Marking full communion agreements—Called to Full Communion (the Waterloo Declaration) and Called to Common Mission—that took effect in both Canada and the U.S. ten years ago, the Episcopal/Anlican Churches and the Evangelical Lutheran Church in America (ELCA) celebrated on both sides of the border on May 1, 2011. Some three months earlier, the ELCA and the two provinces of the Moravian Church in North America celebrated ten years of full communion. A document, One Flock, One Shepherd: Lutheran-Moravian Relations, promotes further conversation and relations between these parties. Days later, the Episcopal Church and the two provinces of the Moravian Church in North America formally inaugurated a full-communion relationship at a February 10 service in Bethlehem, Pennsylvania, the seat of the Moravian's Northern Province. A focus of the service was the Moravian bishops' laying hands on the Episcopal bishops who knelt before them, this action repeated with the Episcopal bishops laying hands on the Moravians. The actiion was accompanied by prayer. The full-communion document, Finding Our Delight in the Lord, was accepted by the Moravian provinces in 2010 and by the Episcopal general convention in 2009.
Celebrations of the full communion agreement of the ELCA with the United Methodist Church (UMC) continued throughout 2010 following a special event on Reformation Sunday 2009. Confessing Our Faith Together, the proposal for full communion between the ELCA and the UMC, leaves each free to "pursue additional full communion agreements as each deems appropriate."

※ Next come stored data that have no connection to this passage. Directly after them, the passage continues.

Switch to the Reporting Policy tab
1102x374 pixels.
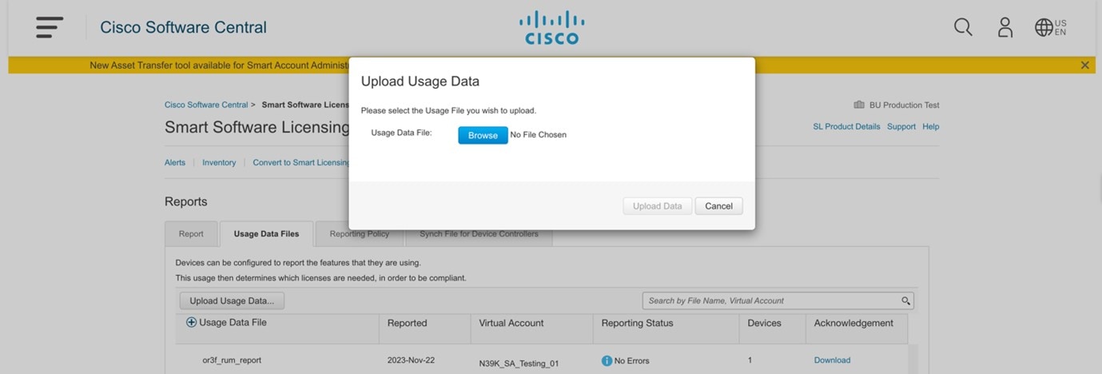[360, 234]
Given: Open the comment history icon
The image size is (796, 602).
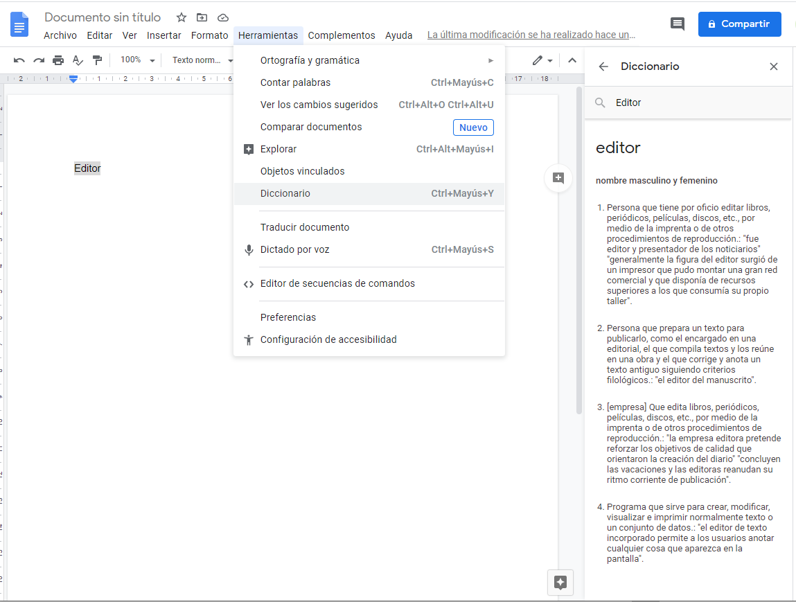Looking at the screenshot, I should pos(677,24).
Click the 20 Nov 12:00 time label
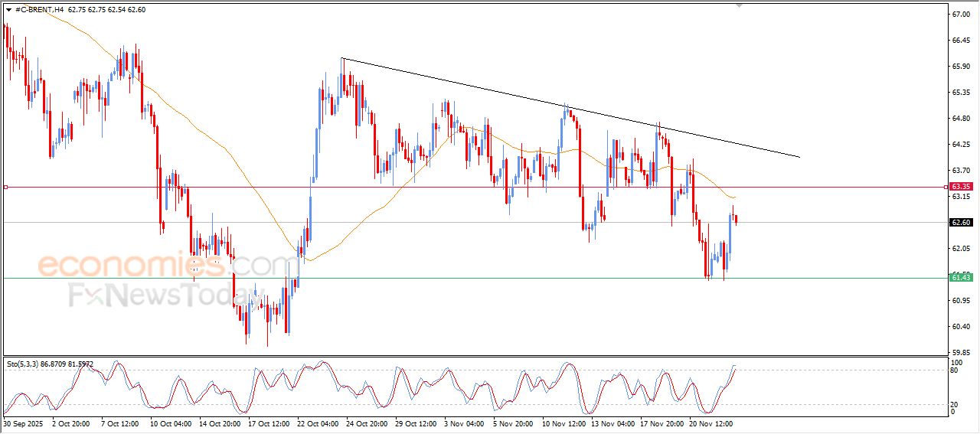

The PC(USA) is in relationship with the ELCA through a Formula of Agreement, which established full communion between the ELCA and three Reformed churches—the PC(USA), the Reformed Church in America, and the United Church of Christ—in 1997. The PC(USA)
has adopted a covenant relationship with the Moravians (through the General Assembly in 2008 and by subsequent vote of the presbyteries) that is defined in the An Invitation to the Table. The document says its language was adapted from the Formula of Agreement.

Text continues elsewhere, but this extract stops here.